In 1996 the novel was adapted by Douglas Watkinson as part of the television series Agatha Christie's Poirot, starring David Suchet as Poirot. The adaptation makes a number of plot changes.

The cast includes:

- Hugh Fraser as Hastings
- Ann Morrish as Emily Arundel
- Patrick Ryecart as Charles Arundel
- Kate Buffery as Theresa Arundel
- Paul Herzberg as Jacob Tanios
- Julia St. John as Bella Tanios
- Norma West as Wilhelmina Lawson
- Jonathan Newth as Dr. Grainger
- Pauline Jameson as Isabel Tripp
- Muriel Pavlow as Julia Tripp

==== Les Petits Meurtres d'Agatha Christie ====
In 2013, it was adapted as an episode of the French television series Les Petits Meurtres d'Agatha Christie.

===Radio===

BBC Radio 4 broadcast a full cast adaptation of the novel in 2006, featuring John Moffatt as Hercule Poirot and Simon Williams as Captain Arthur Hastings. Music was composed by Tom Smail.

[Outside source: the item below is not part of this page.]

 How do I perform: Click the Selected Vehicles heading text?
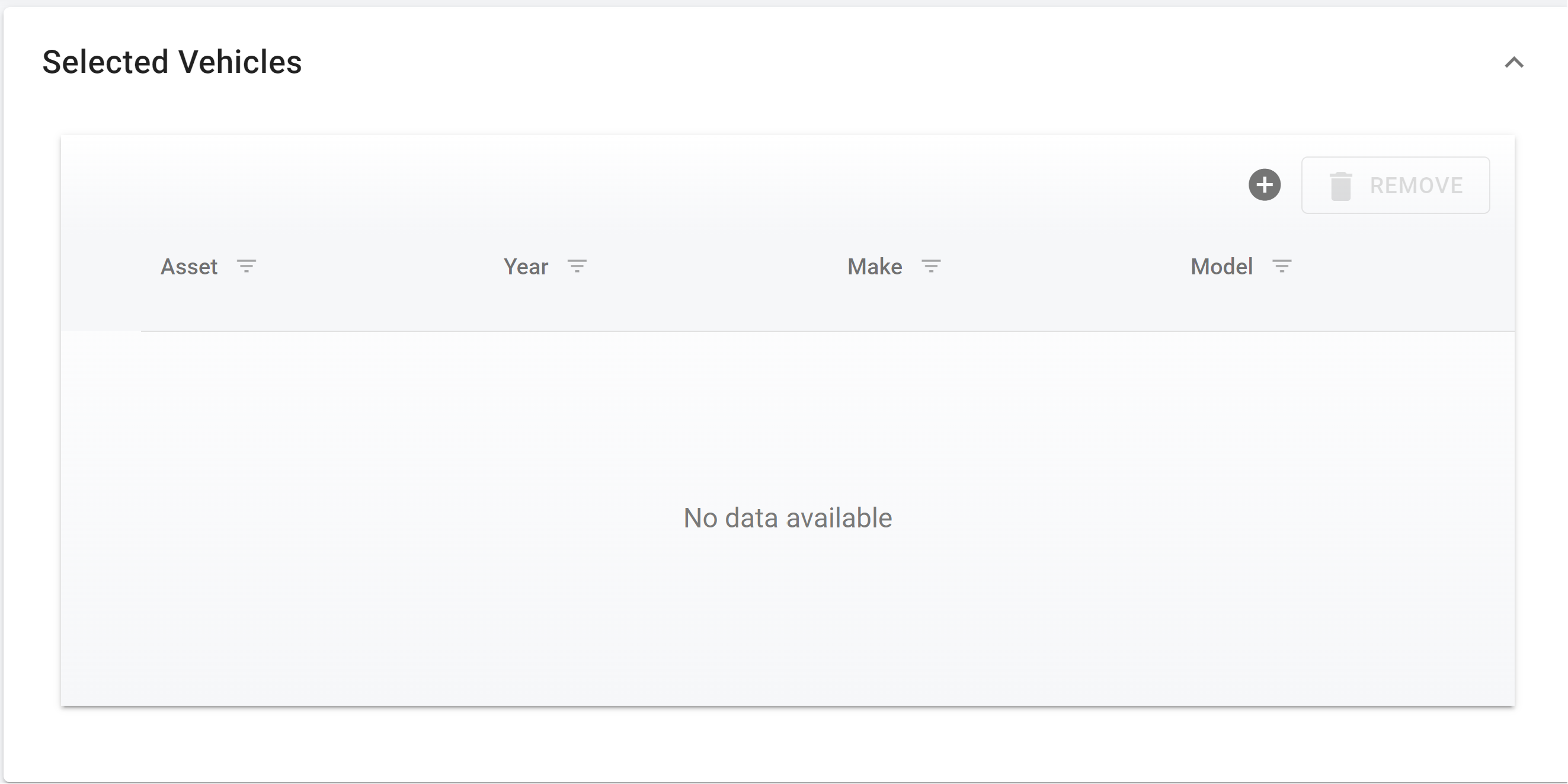coord(172,62)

The production was recorded for sale as an audio book on cassette or CD. Three editions of this BBC Radio Full Cast Drama were released in the UK and US markets, the latest being the January 2010 US edition on CD, ISBN 9781602838086.

===Graphic novel===
Dumb Witness was released by HarperCollins as a graphic novel adaptation on 6 July 2009, adapted and illustrated by "Marek" (ISBN 0-00-729310-0).

==Publication history==
- 1937, Collins Crime Club (London), 5 July 1937, Hardcover, 320 pp
- 1938, Dodd Mead and Company (New York), 1937, Hardcover, 302 pp
- 1945, Avon Books, Paperback, 260 pp (Avon number 70)
- 1949, Pan Books, Paperback, 250 pp (Pan number 82)
- 1958, Fontana Books (Imprint of HarperCollins), Paperback, 255 pp
- 1965, Dell Books, Paperback, 252 pp
- 1969, Pan Books, Paperback, 218 pp
- 1973, Ulverscroft Large-print Edition, Hardcover, 454 pp
- 1975, Fontana Books, Paperback, 255 pp
- 2007, Poirot Facsimile Edition (Facsimile of 1937 UK First Edition), HarperCollins, 3 January 2007, Hardback, ISBN 0-00-723446-5

In addition to those listed above, thirteen paperbacks issued from July 1969 (Macmillan UK edition) to June 2011 (William Morrow US edition ISBN 9780062073754) are shown at Fantastic Fiction. The most recent hardback edition was issued in April 2013 for the US market by Center Point ISBN 9781611736830.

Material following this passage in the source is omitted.